EXTRAIT 2 (p. 71 à 73) : Enfance du héros

  Chronique sur deux pages de l’enfance typique d’un seigneur à l’ancienne. L’enfance du héros se déroule en effet sur le modèle décalé qu’on réservait à l’aristocratie aux siècles précédents (XVI°et XVII° siècles). Elle brille par une absence de formation intellectuelle sérieuse et d’éducateurs  : à 15 ans, Fabrice ne saura « que faire l’exercice et monter à cheval » et se prévaloir d’une « jolie tournure ». Il est le prototype du jeune seigneur ignorant, laissé à lui-même et à ses rêveries (gravures de prouesses héroïques p. 71), et ne devant ses fortunes successives qu’à la faveur (ses premiers prix chez les jésuites grâce à la comtesse). Aucune qualité morale ou intellectuelle ne se devine chez cet être cependant plein d’ardeur (inemployée) et de désirs (vagues). Stendhal est ici très proche de ses sources (vie d’Alexandre Farnèse, in Chroniques italiennes des XVI°et XVII° siècles), et a délibérément choisi pour son héros du XIX° siècle un modèle anachronique. Rappelons que, chez notre auteur, le caractère italien est avant tout mythique et nimbé d’irréalité.

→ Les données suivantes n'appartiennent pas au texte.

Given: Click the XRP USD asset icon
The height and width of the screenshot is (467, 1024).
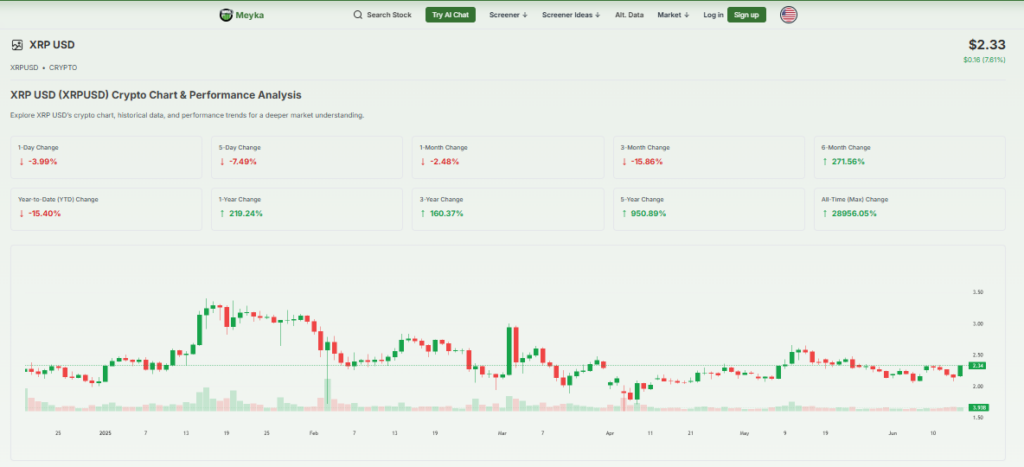Looking at the screenshot, I should [x=17, y=45].
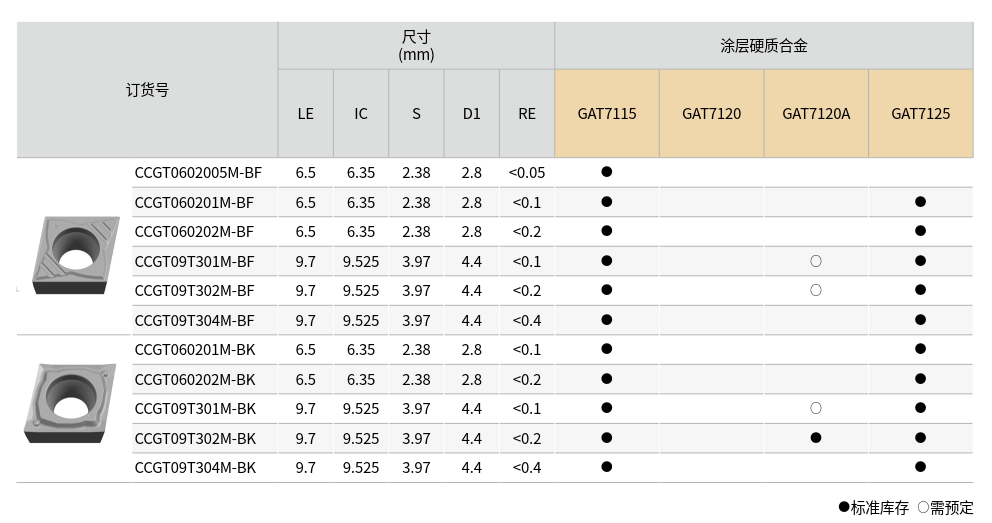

EXTRAIT 3 (p 76 à 78) : Le sens de la destinée

  De retour à Grianta et pour ainsi dire vierge de toute éducation digne de ce nom, Fabrice rencontre un maître dont l’influence sera durable et déterminante. L’ignorance du héros combinée à un goût naturel pour l’irrationnel font de lui une cible parfaite pour l’enseignement obscur et superstitieux de l’innocent Blanès, « saint homme » illuminé. Ce personnage relativement invraisemblable pour l’époque, symboliquement juché au sommet de son clocher, comme une incarnation prophétique, lisant dans les astres tel un mage, favorise chez Fabrice la croyance aux présages et à la prédestination.
  C’est donc la spiritualité et le mysticisme qui tiendront lieu de vie intellectuelle au héros stendhalien. L’élève de Blanès cultive sous son égide une sensibilité aux signes (non seulement du ciel mais de la nature en général, cf. le lac de Côme, l’arbre natal, etc...) : ce qui accrédite l’idée d’une relation individuée entre soi et l’ordre du monde, donc d’un lien privilégié de nature héroïque.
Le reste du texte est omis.